Quel est le rôle de la Banque de France dans l’analyse de la conjoncture économique ?

Notre institution a plusieurs missions, notamment celle de réaliser des études de conjoncture. Ces études permettent d’apporter des informations fraîches sur les entreprises. Nous avons un panel de 450 entreprises représentatives du tissu économique breton qui répond chaque mois à nos questions sur la santé financière de leur entreprise. En plus, chaque année, nous interrogeons un panel plus large : 1 313 entreprises représentant un effectif total de près de 149 000 salariés. En Bretagne, nos questionnaires concernent 87 % de TPE/PME, 12 % d’entreprises de taille intermédiaire et 0,2 % de grandes entreprises. Ces informations indépendantes sont attendues par les chefs d’entreprise, les décideurs politiques et bien sûr le gouverneur de la Banque de France qui a besoin de savoir ce qu’il se passe sur le terrain.

Avez-vous pu identifier les locomotives économiques de la région et au contraire, les secteurs qui souffrent le plus ?

Comme locomotives de la région, on peut citer les secteurs de l’électronique et de l’électrique. Tout ce qui relève du numérique et de la défense, ce sont des domaines qui fonctionnent bien. Les chantiers navals aussi se portent bien. Du côté de ceux qui souffrent, il y a l’hôtellerie et la restauration, qui ont pâti notamment d’une mauvaise météo cet été. Les PME du gros œuvre et de la construction de maisons individuelles ont du mal en ce moment. Le secteur souffre à cause de la crise immobilière. Enfin, les commerces de centre-ville font face à de réels défis. Il y a des changements de comportement des consommateurs qui impactent fortement le petit commerce. C’est un secteur qui doit s’adapter aux nouveaux modes de consommation.

Enfin, en Bretagne, il y a tout le secteur de l’industrie agroalimentaire qui a un rôle de stabilisateur de l’économie. Ces industries assurent un socle d’activités qui permet à l’économie locale de résister.

"Un climat de confiance est rétabli"

Comment qualifieriez-vous le moral des patronnes et des patrons bretons ?

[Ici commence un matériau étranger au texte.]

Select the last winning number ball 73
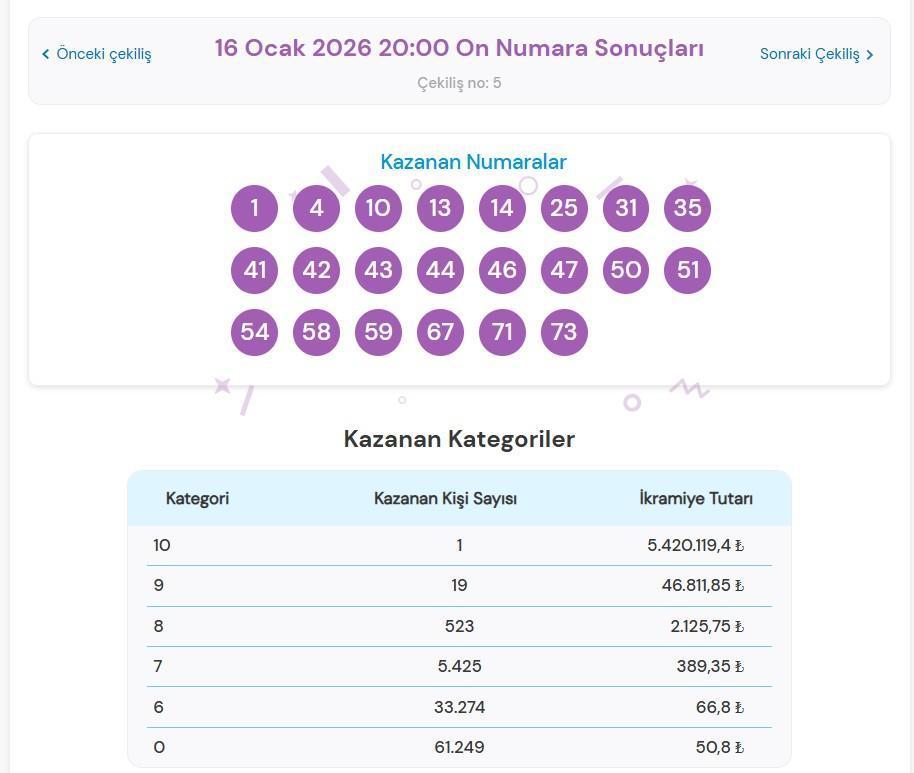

On ne peut pas dire que c’est l’euphorie mais l’on voit clairement qu’un climat de confiance est rétabli. Il y a eu une chute au moment de la dissolution de l’Assemblée nationale par le président de la République. Il y a eu de l’attentisme et des interrogations. Avoir un gouvernement, quel qu’il soit, cela remonte le moral des patrons qui regagnent confiance dès qu’il y a un cap qui est fixé. Les décisions qui seront prises par ce nouveau gouvernement auront également un impact sur la vie économique. Notre rôle n’est pas de les commenter mais de les analyser et de voir les répercussions qu’elles auront sur les prévisions économiques.

Au final et au vu des indicateurs que vous avez analysés, l’économie bretonne tient-elle la marée ?

Ce que l’on peut retenir, c’est que la Bretagne est résiliente. Malgré une croissance faible d’environ 1 %, les investissements tiennent. Ils sont majoritairement stables et 35 % des industriels prévoient même des hausses dans les investissements.

"Alors que la Banque centrale européenne a baissé ses taux, il est fort probable que les ménages vont se tourner à nouveau vers l’immobilier"

La rentabilité s’effrite un peu notamment à cause du renchérissement des salaires. En France, on note une augmentation des salaires de 3,5 % en 2024 alors que l’inflation reflue vers les 2 %. Il faudra un peu de temps pour que cela s’équilibre. D’un autre côté, le taux d’épargne des ménages est important (18 % au niveau national) ce qui implique un gain de pouvoir d’achat. Nous pensons que la consommation va repartir et donc que l’investissement dans les entreprises va repartir aussi. En Bretagne, l’industrie est très liée à la consommation des ménages. Alors que la Banque centrale européenne a baissé ses taux en septembre, il est fort probable que les ménages vont se tourner à nouveau vers l’immobilier. C’est prometteur pour les secteurs liés à la construction et au bâtiment. Il reste toutefois l’inconnue de l’incertitude géopolitique, qui peut avoir des effets sur les prix de l’énergie en particulier.